# best cassette for a compact crank 50/34?



## marco1910 (Sep 24, 2007)

any recommedations? I'm thinking 11/25

What do most people run?

Thanks,
M


----------



## danl1 (Jul 23, 2005)

I use a 12/25. 

In a general sense, if you want the compact, you're not likely to have need for the 11 very often. After all, how much pedaling at 35mph is there in your riding? Even if you do like to pedal the downhills, this is right around the point of diminishing returns - where a tighter tuck would help more than the added power of pedaling. End result - there is a fairly narrow band of negative grade where the 11 gives you anything. Shallower, you're in the 12, steeper, you need to tuck up.
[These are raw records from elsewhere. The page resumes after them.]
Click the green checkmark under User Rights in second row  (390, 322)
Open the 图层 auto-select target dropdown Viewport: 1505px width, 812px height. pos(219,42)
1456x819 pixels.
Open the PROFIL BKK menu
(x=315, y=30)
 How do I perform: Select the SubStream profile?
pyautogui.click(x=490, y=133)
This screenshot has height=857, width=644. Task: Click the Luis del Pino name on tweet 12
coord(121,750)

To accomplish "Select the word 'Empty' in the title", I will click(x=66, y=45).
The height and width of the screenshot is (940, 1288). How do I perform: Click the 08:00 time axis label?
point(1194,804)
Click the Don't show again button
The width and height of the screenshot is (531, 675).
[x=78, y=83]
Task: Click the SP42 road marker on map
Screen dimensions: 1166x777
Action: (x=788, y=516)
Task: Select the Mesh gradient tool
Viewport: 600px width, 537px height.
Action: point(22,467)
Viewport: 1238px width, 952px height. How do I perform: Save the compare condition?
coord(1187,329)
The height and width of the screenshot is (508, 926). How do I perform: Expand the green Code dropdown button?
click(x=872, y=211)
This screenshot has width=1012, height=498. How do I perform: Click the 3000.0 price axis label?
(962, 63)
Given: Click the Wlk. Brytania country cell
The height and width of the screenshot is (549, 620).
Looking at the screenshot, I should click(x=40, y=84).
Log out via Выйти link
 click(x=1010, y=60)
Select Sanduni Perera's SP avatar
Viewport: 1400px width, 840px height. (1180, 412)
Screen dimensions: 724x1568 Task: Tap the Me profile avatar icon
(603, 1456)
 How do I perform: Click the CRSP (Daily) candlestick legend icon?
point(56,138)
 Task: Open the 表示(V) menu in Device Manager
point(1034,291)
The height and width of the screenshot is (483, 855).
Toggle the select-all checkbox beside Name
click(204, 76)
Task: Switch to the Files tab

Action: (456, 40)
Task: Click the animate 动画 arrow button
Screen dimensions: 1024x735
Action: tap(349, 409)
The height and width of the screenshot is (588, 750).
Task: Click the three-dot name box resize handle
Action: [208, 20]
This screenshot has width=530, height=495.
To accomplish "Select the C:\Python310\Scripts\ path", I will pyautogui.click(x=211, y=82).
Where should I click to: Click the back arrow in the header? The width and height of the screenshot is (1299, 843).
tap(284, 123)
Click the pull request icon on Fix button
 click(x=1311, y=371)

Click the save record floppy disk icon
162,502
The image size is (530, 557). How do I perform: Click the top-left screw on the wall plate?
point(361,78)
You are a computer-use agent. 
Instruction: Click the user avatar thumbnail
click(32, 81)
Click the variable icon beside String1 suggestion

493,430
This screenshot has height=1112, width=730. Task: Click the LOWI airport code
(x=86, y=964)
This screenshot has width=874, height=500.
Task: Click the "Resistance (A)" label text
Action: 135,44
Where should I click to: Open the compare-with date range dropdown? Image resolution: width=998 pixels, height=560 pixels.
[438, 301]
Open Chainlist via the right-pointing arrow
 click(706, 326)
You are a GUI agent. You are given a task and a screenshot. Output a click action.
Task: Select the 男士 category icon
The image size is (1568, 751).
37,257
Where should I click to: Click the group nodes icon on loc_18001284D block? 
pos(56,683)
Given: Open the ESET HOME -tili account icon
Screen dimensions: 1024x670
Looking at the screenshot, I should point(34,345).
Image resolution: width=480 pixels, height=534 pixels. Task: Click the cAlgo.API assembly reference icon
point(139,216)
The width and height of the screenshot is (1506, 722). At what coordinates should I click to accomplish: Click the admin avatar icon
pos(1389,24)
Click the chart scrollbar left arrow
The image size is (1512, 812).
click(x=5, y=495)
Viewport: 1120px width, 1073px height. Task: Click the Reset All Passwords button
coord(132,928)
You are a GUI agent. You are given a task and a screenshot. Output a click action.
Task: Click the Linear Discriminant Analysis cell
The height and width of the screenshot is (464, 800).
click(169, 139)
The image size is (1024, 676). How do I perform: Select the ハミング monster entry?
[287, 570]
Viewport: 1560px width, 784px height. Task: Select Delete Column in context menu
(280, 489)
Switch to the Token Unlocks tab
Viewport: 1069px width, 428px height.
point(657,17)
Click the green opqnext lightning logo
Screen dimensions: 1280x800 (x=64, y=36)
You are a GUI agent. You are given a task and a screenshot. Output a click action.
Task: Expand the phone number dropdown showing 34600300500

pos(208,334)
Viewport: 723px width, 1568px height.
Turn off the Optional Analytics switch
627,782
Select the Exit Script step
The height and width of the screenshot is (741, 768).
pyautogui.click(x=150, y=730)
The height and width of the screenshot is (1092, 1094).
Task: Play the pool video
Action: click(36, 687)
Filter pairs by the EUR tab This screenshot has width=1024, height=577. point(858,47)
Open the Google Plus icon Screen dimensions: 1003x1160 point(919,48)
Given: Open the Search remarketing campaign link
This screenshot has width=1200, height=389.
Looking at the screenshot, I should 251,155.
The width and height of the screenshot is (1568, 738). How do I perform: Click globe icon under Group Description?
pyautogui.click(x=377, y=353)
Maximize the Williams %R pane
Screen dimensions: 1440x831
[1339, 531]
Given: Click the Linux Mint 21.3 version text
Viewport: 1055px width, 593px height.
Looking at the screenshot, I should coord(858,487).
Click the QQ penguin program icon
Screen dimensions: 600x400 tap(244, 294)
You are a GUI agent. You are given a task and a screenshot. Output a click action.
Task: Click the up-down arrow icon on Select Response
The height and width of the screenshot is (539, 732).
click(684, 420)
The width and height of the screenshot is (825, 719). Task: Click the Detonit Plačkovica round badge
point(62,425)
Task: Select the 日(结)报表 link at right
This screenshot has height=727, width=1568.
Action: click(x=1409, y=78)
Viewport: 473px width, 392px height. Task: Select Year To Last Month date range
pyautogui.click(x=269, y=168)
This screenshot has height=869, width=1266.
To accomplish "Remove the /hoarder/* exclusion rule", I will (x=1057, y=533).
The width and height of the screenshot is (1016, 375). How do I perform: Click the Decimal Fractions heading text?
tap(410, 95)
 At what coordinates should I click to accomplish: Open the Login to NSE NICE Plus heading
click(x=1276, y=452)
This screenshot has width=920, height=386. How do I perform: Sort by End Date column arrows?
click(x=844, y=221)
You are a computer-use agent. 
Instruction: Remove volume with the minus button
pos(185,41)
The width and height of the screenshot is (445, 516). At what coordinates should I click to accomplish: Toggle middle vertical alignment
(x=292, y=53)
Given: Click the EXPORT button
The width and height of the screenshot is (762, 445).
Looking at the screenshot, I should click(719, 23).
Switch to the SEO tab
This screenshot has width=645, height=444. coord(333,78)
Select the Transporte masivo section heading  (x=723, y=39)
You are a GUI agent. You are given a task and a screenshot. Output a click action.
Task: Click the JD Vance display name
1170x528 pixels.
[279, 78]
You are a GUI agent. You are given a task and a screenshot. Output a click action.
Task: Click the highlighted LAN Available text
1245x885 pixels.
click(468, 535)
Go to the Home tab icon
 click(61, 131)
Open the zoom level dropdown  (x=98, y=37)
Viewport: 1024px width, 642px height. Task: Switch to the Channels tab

Furthermore, adding the 11 moves a gap into the cassette that can fall into an unfortunate spot. Depending on your style, strength, and terrain, the loss of the 16 can lead to a lot of extra front shifts or steep cross-chaining, and is the cause of a lot of dissatisfaction with the compact setup.


----------



## wim (Feb 28, 2005)

11-25 works pretty well with a compact for me. Shimano makes an 11-25 as part of the 105 (5600) group. Not something that Trek advertises, but 2008 5.2 Madones with the compact crank option get the 105 (5600) 11-25 cassette, which differs from Ultegra only in surface plating.


----------



## marco1910 (Sep 24, 2007)

great info..thanks..I see that the 105 has it..sounds great..I know that when I'm going downhill around where I live after 35 mph I'm pretty much not pedaling much so I guess its down to whether I want to loss the 16 or not..I've heard that is a very popular cog

m


----------



## serpico7 (Jul 11, 2006)

Sounds like 16 would be much more useful than 11 for you. But if you get the 11, your bike would look better . . . oh wait, you're getting a compact, so looks are already out the window. So definitely get the 12-25 (or even 12-27 . . . the horror).


----------



## wasfast (Feb 3, 2004)

The point of having a 11-25 is to get more use out of the small ring but the 16 on other combinations is also very useable on the 50 for normal speeds


----------



## mf9point8 (Jul 17, 2006)

11-23. 

My girlfriend can manage a 11-26 fairly well.


----------



## Kerry Irons (Feb 25, 2002)

*How about you?*



marco1910 said:


> any recommedations? I'm thinking 11/25 What do most people run?


As noted in this and other threads, you have to be pretty darn strong to push an 11. That said, it doesn't really matter what others use, because they might be stronger than you, weaker than you, ride steeper hills than you, or ride no hills at all. You're the one who has to decide what gears work for you. If you're really strong, you wouldn't be asking this question because you would already know what gears you need. Following that logic, you should consider a 12 (or bigger) for the small cog, and choose the large cog based on how steep your local hills are. The answer in southern Florida is quite different than the answer in the Missouri Ozarks or eastern Kentucky.


----------



## marco1910 (Sep 24, 2007)

Thanks all, great advice,,just what I was looking for..the fact is that I'm a 51 year old who probably pushes hard at that age but no where near as strong as the regular young guys..I ride my bike to train, keep in shape and because I just love it..its sounds like 12 would do it on the low end and I'm assuming a 34/25 is something I'd use rarely except for the steeper grades

I've learned a lot in the forum thanks..

M


----------



## acid_rider (Nov 23, 2004)

12/27 gets my vote and let those proud-big-ego folks with 11/23 take a long hard look at your cassette as you spin 90rpm+ past them on the climbs or into head wind. Very humbling experience. There are gearing calculations which will show you what speed you will be doing in what gear and your desired/favourite cadence. They should help you decide on gearing.


----------



## mf9point8 (Jul 17, 2006)

http://analyticcycling.com/GearSpeedCadence_Page.html

will tell you a speed at a given cadence. This should help you.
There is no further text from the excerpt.